- Leagues: NBL1 East
- Arena: Maitland Federation Centre
- Location: Maitland, New South Wales
- Team colors: Red and white
- Championships: 1 (2024) (M) 0 (W)
- Website: NBL1.com.au

= Maitland Mustangs =

Basketball team in Maitland, Australia

Maitland Mustangs is a NBL1 East club based in Maitland, New South Wales. The club fields a team in both the Men's and Women's NBL1 East. The Mustangs play their home games at the Maitland Federation Centre.

==Club history==
Maitland Basketball Association (MBA) was established in 1957. In 1984, the Maitland Mustangs name was adopted. The club moved into the Maitland Federation Centre in 2000.

In 2010, the Mustangs men's team reached the Waratah League grand final, where they lost 65–60 to the Manly Warringah Sea Eagles.

The Mustangs women's team competed in the Waratah League up until 2008. After not competing in the 2009 and 2010 seasons, the Mustangs women returned to the Waratah League in 2011. They dropped out again in 2012, played in 2013 and 2014, and dropped out again in 2015. The Mustangs women continued to not participate between 2016 and 2018, returning in 2019. After dropping out again in 2020, they competed in the 2021 Waratah League season.

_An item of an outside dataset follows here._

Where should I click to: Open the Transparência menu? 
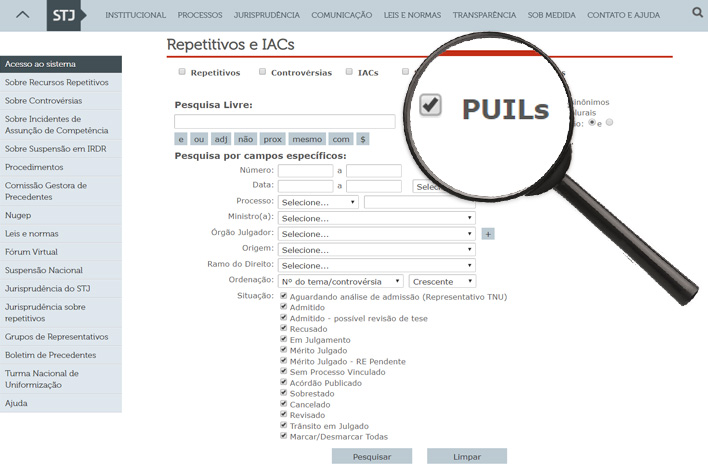pyautogui.click(x=484, y=15)
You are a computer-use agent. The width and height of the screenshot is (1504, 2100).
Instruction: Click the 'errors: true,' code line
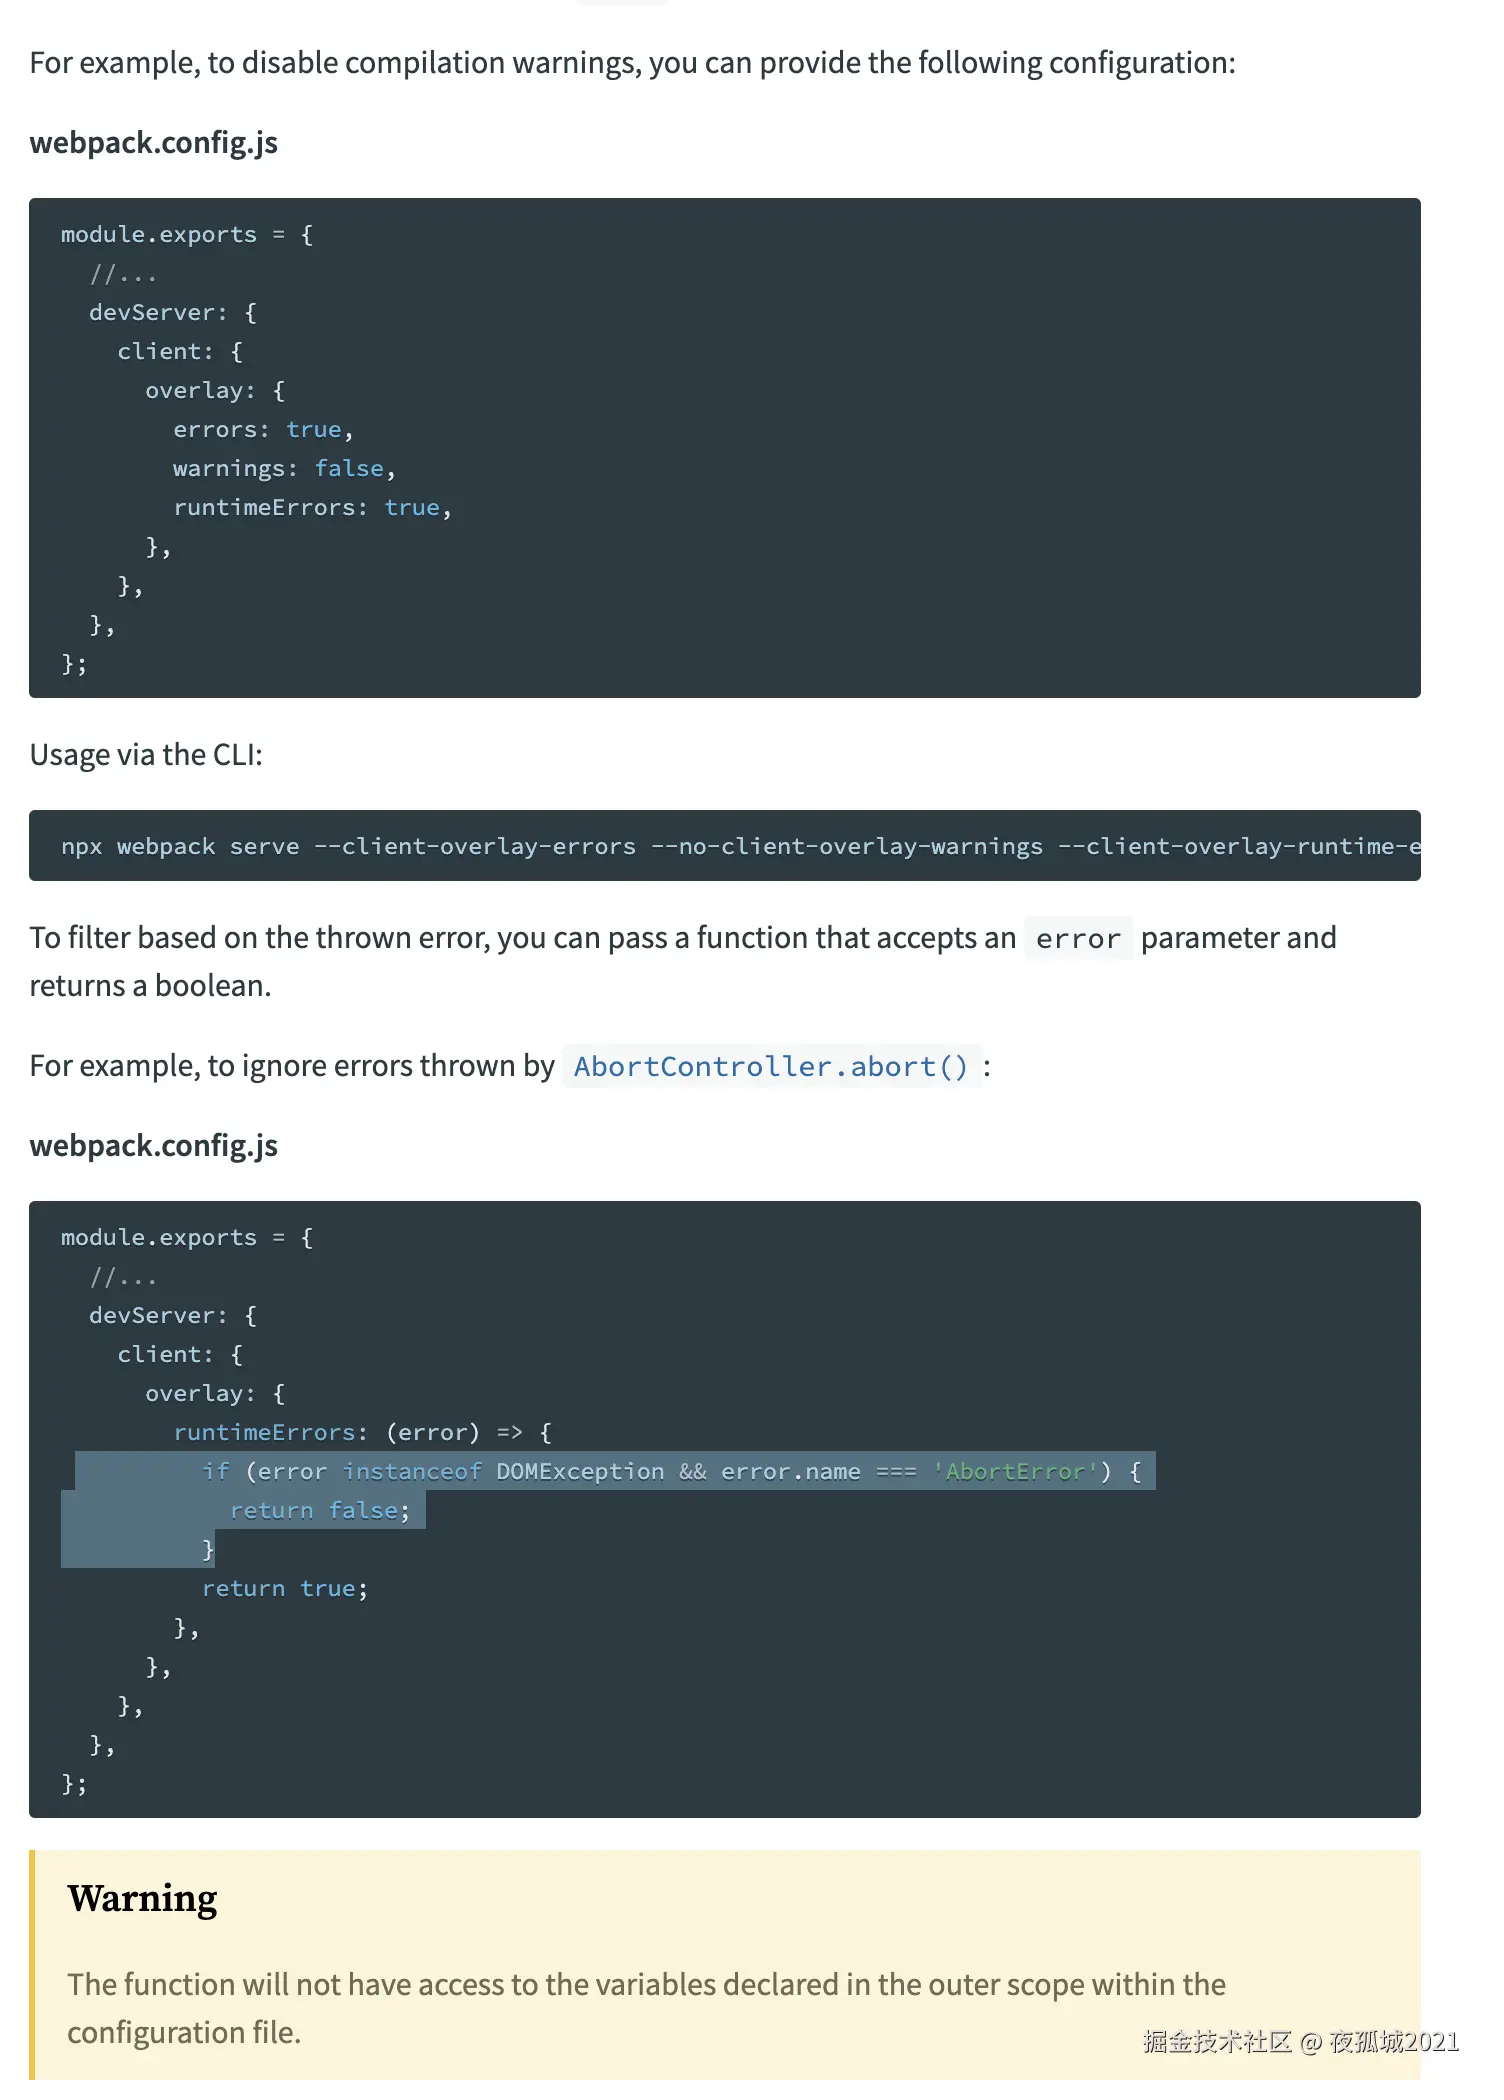click(262, 430)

In October 2021, the Waratah League was rebranded as NBL1 East after becoming the East conference of NBL1. The Mustangs subsequently entered the 2022 NBL1 season. The men's team reached the NBL1 East grand final in 2022, where they lost 76–73 to the Canberra Gunners. In the 2023 season, the Mustangs men returned to the NBL1 East grand final, where they lost 83–80 to the Sutherland Sharks. In the 2024 season, the Mustangs men reached their third straight grand final, where they defeated the Gunners 86–67 to win their maiden NBL1 East championship.